With pictures removed, output every record below exactly as written.

Collected data:
[Start of Attachment]

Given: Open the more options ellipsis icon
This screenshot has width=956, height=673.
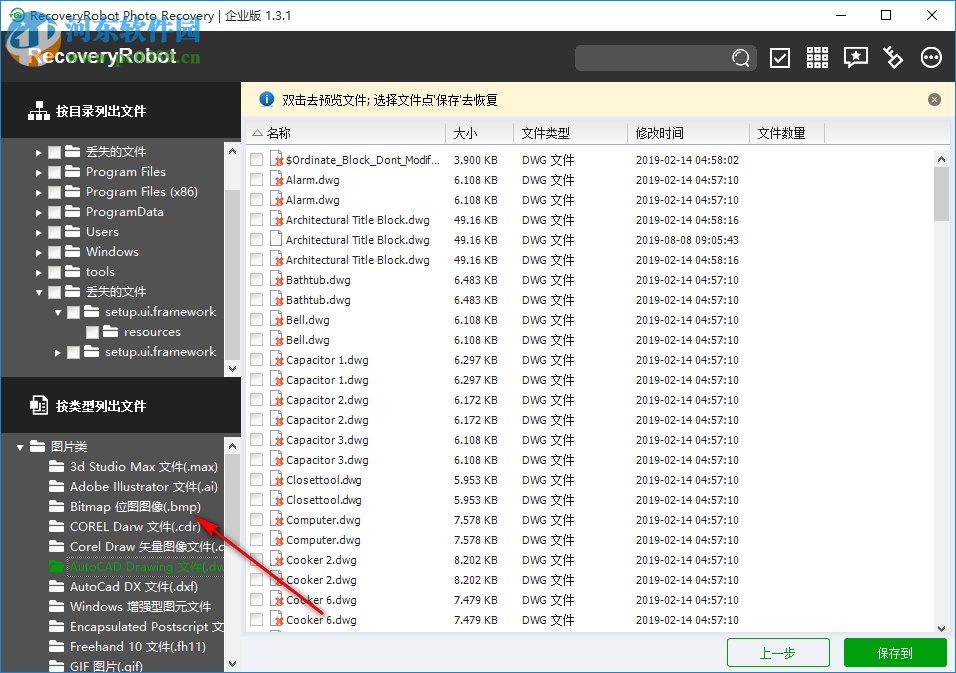Looking at the screenshot, I should [x=930, y=58].
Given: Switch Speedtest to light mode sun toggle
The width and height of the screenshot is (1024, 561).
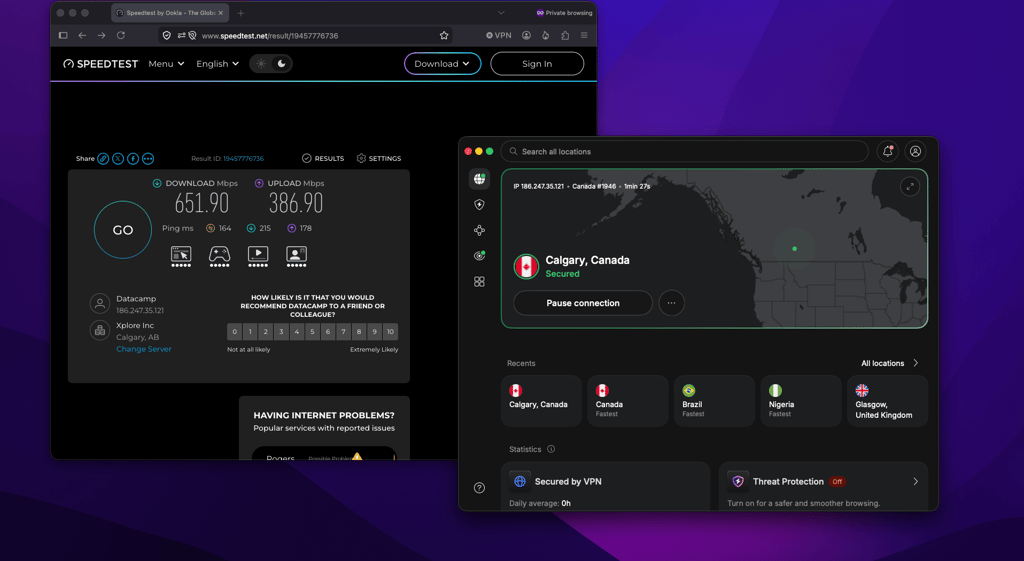Looking at the screenshot, I should coord(261,63).
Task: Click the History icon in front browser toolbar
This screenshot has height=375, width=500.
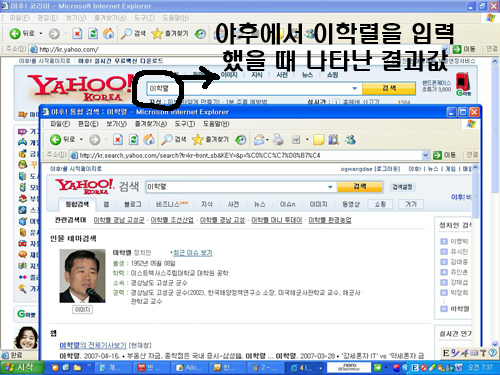Action: click(x=241, y=140)
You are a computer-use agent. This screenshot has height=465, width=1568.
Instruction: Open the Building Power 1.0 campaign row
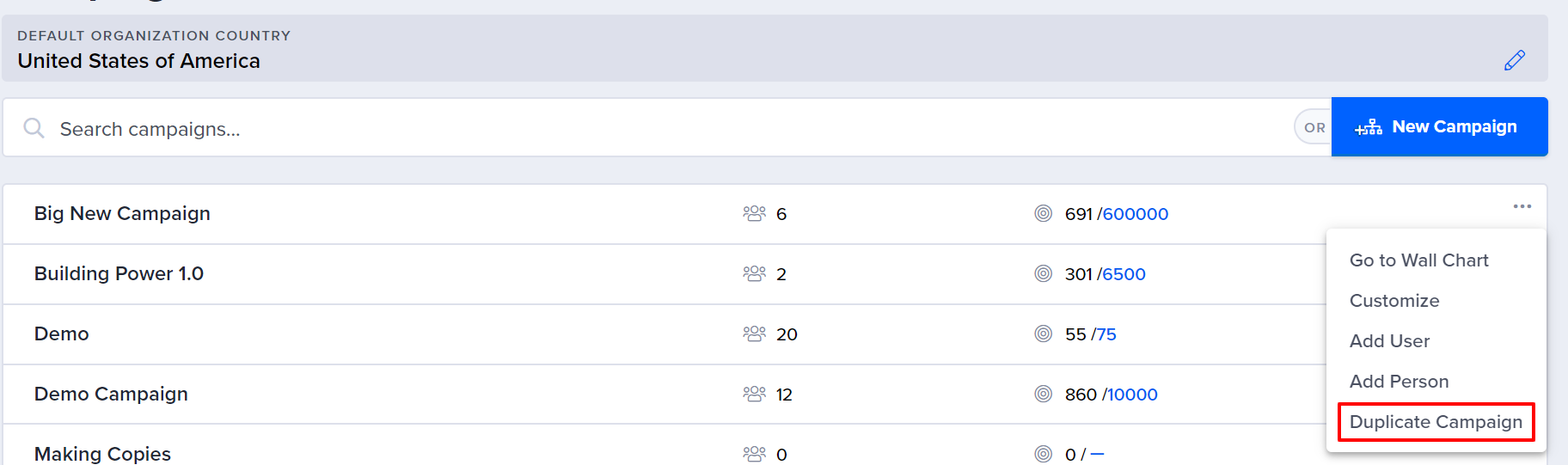pos(664,274)
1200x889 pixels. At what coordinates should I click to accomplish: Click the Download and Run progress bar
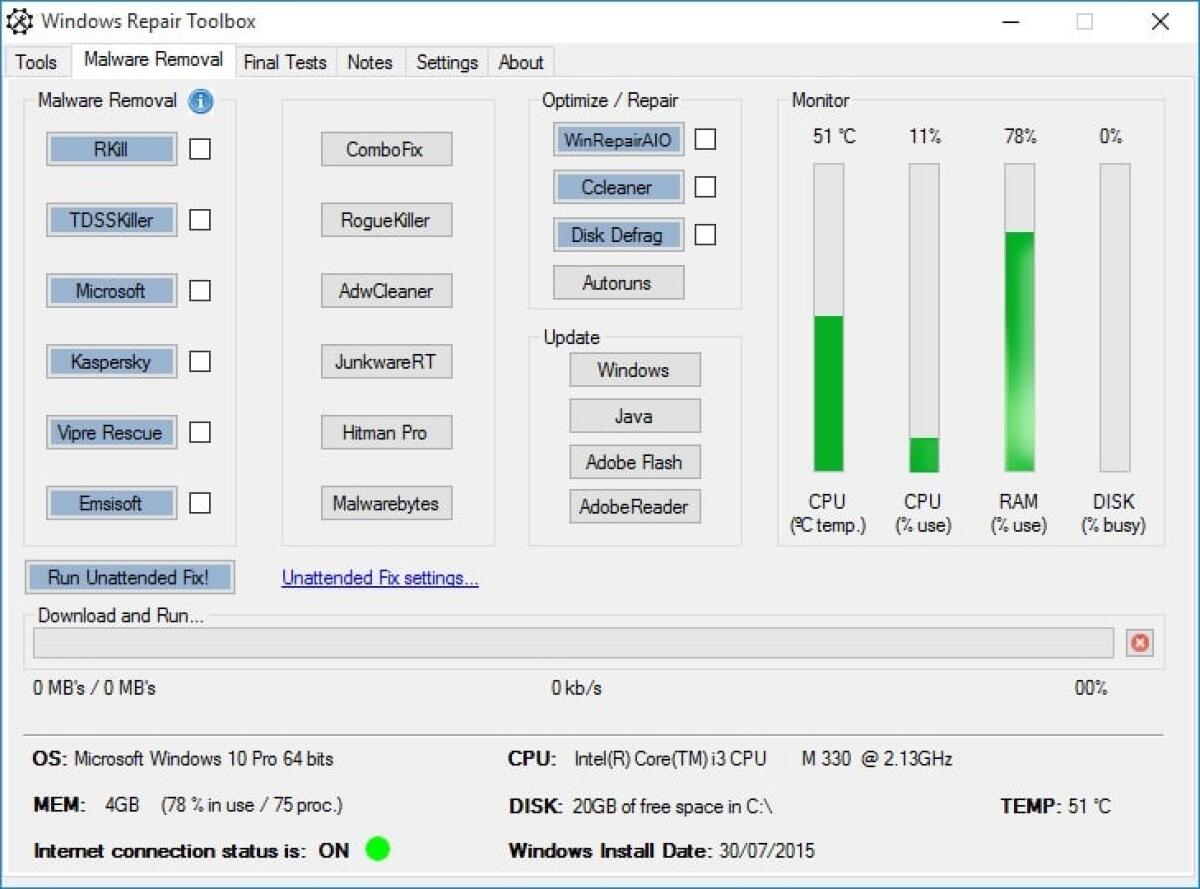tap(575, 643)
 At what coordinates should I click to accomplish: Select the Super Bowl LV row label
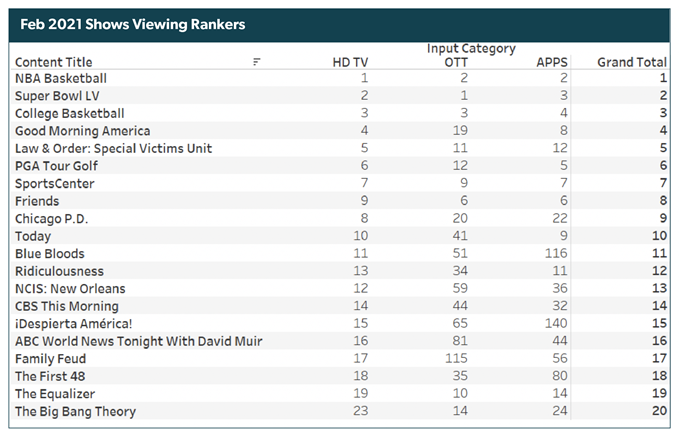click(57, 96)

[End of Attachment]

RESULT OF THE EXERCISE:
Given: Open the more options ellipsis icon
This screenshot has width=956, height=673.
Looking at the screenshot, I should [x=930, y=58].
Given: Switch Speedtest to light mode sun toggle
The width and height of the screenshot is (1024, 561).
Looking at the screenshot, I should coord(261,63).
Task: Click the History icon in front browser toolbar
This screenshot has height=375, width=500.
Action: click(x=241, y=140)
You are a computer-use agent. This screenshot has height=465, width=1568.
Instruction: Open the Building Power 1.0 campaign row
pos(664,274)
1200x889 pixels. At what coordinates should I click to accomplish: Click the Download and Run progress bar
tap(575, 643)
 At what coordinates should I click to accomplish: Select the Super Bowl LV row label
click(57, 96)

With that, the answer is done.